Generation Y and their resigning habits

not for students not for graduates for beginners for professionals for executives

 

Recently, I have not been happy concerncing my work environment: The work load and interactions with my superiors. So I resigned, without a job offer already at hand. I tried beforehand to explain my reasoning, however, without a future job offer, for the old generation’s boss this looked more like blackmailing and bluffing. Thus, let us analyse the mindset of generaion Y a bit.

Changing is not job hopping

An article about job hoppers shows that generation Y is switching jobs as no generation before. They do not fear to leave a job even without having already a new one. Other reports indicate same behaviour. I see this around me quite frequently. Personally, I do not like to quit a job. I consider myself loyal as long as my employer is trustworthy and loyal.

Job hopping is defined by

  1. A short timespan of company affilation: Depending on your country and your industry this time span can be either 1 year or 2 years. For industries like counceling, rapid changes are more common
  2. Multiple times of switching: You have a series of small timespans working for the same company.
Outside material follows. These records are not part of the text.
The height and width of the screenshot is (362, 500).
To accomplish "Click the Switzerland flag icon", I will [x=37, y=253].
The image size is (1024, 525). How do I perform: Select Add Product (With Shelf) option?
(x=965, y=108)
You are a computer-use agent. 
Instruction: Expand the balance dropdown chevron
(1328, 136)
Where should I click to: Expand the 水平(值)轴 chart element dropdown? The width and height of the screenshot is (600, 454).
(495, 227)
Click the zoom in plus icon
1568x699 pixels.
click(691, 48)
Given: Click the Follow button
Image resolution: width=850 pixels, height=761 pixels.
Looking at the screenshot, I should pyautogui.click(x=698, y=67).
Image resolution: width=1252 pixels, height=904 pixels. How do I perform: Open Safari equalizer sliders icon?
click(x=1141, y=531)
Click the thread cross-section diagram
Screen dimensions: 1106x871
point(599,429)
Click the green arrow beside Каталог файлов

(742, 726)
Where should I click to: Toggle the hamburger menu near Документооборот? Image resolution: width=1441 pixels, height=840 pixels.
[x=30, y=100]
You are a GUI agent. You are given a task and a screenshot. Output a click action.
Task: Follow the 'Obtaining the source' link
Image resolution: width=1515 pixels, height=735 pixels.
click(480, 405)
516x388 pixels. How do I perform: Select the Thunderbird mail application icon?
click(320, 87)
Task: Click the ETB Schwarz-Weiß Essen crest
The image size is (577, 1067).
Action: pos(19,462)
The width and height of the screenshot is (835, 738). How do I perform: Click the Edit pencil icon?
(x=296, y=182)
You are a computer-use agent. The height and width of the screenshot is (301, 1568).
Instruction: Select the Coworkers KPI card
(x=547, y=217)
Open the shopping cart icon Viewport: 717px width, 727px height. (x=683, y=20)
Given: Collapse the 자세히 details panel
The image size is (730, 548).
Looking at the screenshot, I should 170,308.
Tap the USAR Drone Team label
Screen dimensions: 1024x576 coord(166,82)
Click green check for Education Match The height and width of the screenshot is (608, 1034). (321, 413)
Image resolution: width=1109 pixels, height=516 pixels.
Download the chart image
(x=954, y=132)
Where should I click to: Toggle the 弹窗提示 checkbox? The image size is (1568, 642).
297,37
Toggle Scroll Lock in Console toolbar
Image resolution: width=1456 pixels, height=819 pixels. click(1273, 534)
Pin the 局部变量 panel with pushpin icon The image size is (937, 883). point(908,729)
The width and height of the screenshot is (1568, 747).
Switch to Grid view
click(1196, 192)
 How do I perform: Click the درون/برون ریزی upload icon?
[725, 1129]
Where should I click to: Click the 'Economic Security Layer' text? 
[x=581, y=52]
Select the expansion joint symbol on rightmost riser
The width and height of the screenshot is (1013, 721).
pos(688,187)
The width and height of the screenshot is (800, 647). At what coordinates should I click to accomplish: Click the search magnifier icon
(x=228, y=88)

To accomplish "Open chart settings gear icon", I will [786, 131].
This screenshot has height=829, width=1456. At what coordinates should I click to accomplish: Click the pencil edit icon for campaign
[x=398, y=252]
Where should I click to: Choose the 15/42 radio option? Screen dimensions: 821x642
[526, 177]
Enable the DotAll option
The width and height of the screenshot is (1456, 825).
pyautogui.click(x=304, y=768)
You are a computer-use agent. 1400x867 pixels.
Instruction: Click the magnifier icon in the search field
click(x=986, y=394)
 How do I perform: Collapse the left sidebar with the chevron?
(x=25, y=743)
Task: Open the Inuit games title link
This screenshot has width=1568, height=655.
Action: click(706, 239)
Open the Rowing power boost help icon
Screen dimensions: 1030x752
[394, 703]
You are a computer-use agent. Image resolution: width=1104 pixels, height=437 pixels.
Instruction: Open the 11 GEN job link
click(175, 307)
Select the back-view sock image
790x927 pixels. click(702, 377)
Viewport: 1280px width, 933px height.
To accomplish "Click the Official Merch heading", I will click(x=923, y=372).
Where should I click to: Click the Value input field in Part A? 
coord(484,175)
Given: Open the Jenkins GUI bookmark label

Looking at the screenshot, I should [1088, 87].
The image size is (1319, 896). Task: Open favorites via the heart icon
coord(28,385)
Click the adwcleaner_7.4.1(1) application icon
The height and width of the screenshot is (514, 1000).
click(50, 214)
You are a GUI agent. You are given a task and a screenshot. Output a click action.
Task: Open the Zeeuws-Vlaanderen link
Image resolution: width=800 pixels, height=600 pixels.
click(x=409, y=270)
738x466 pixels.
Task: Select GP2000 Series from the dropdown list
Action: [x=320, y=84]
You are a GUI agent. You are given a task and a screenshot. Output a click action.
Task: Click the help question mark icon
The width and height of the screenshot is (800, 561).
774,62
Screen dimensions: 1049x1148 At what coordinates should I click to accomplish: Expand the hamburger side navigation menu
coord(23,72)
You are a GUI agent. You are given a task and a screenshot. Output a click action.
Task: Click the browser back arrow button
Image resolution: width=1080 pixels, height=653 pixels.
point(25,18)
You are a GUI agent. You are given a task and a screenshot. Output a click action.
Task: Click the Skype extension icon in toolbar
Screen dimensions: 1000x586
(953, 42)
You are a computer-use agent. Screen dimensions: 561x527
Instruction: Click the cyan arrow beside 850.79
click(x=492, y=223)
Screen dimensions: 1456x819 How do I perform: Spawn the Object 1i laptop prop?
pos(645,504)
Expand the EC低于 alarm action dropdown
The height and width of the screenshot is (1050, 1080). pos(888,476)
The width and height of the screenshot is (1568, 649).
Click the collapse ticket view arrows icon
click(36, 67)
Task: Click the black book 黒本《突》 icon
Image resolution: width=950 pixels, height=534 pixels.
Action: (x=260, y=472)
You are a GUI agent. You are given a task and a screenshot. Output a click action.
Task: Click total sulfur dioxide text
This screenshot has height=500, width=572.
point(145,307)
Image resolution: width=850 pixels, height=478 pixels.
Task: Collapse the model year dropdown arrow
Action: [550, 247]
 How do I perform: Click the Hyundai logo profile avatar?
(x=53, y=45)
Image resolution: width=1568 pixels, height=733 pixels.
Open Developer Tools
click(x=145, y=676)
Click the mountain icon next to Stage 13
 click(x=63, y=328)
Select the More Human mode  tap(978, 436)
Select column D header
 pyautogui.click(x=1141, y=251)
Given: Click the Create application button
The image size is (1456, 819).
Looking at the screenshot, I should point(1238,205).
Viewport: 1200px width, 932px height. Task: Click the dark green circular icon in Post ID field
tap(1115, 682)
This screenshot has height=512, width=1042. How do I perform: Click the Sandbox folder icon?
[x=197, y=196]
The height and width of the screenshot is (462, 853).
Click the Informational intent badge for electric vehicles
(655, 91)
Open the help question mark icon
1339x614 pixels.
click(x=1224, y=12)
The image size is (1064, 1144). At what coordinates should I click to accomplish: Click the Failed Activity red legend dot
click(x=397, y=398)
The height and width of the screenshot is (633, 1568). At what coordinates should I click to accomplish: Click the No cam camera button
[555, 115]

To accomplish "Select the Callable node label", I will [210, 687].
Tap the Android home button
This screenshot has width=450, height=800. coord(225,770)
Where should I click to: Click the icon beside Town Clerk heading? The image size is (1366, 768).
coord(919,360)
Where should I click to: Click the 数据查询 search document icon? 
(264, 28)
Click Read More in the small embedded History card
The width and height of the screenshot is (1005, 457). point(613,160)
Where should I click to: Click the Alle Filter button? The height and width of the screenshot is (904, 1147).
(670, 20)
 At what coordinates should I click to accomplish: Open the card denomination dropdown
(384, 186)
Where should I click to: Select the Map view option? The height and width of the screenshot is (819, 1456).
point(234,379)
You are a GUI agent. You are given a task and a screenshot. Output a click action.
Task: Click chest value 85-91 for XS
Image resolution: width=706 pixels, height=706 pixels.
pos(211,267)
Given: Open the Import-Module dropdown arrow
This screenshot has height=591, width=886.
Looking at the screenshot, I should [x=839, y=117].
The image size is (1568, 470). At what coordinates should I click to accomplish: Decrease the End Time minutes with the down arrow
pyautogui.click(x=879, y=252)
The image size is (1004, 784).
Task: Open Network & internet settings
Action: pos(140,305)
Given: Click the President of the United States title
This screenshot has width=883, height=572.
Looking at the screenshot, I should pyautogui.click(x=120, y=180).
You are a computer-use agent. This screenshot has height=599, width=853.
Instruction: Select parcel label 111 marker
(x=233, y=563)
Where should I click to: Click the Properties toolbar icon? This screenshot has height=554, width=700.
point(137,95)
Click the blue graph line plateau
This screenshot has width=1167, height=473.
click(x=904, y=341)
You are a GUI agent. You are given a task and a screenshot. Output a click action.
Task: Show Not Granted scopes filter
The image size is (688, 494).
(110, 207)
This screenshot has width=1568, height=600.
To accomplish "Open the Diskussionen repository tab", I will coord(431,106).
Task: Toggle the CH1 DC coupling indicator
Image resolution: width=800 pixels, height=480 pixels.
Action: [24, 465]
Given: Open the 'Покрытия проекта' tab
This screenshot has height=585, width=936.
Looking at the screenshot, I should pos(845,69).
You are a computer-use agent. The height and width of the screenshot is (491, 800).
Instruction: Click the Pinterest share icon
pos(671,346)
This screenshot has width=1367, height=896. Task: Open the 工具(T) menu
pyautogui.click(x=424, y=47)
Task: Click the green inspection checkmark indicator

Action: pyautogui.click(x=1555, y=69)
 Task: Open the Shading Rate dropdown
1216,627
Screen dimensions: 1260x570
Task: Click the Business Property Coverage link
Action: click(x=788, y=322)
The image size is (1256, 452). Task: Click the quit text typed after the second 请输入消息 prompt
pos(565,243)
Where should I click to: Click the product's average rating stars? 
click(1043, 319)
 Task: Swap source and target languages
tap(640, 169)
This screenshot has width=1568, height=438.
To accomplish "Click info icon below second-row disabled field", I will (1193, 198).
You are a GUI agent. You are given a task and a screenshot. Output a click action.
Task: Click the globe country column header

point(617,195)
It is a bit different when you switch the job within a company regularly. This might be even common in certain industries and wished for because the education of leading personal might have a trainee-like background in different departments.

But job hopping is a missing long term connection towards one single company. How can we explain short term actions?

Orders without meaning

Why seems loyality to be such a big issue of the young 30s these days. Is it a lacking sense of finding common ground? Is it the egocentric world view? Is it a reluctance of adapting and working hard?

From my observations, I can say that this is far from the reality. In fact, generation Y shows a strong will to work hard if they know and align with the purpose of their work. They are social and adaptable because no generation before has been as connected and chatty as they were due to growing up with internet. They are very open minded.

And here, I find a big gap with the traditional role models of a boss. The existence of orders and commands without showing of purpose, general mistrust in my skills and reliablity are showing no respect of my time that I sacrifice for the company. Yes, I am paid BUT (!) I can be paid in another place, as well. I want to flourish and grow in a humane surrounding. “I do not want a boss, I want a coach“. This is a clear statement.

So why does generation Y resign so often?

Generation Y likes to self-develop and adapt but with a big focus on fairness and purpose. This is why they are called generation Y: “Why shall I do this?”

A problem occurs when this expectation is not met – and it can be very easily undermined. Adapting to a company can be done but then you can still fail on the other three points: You are not self-developing your gen Y because they do the same thing time in and time out, missing purpose in and might be even feeling mistreated.

So what can you do as a executive to help out?
Give them space.
Give them meaning.
Let them grow on different tasks and challenges.
Show them that you care.

Many leaders are now in their 50s and have learned the strict way of the 80s leadership style. They have to rework on their norms. Be a modest leader.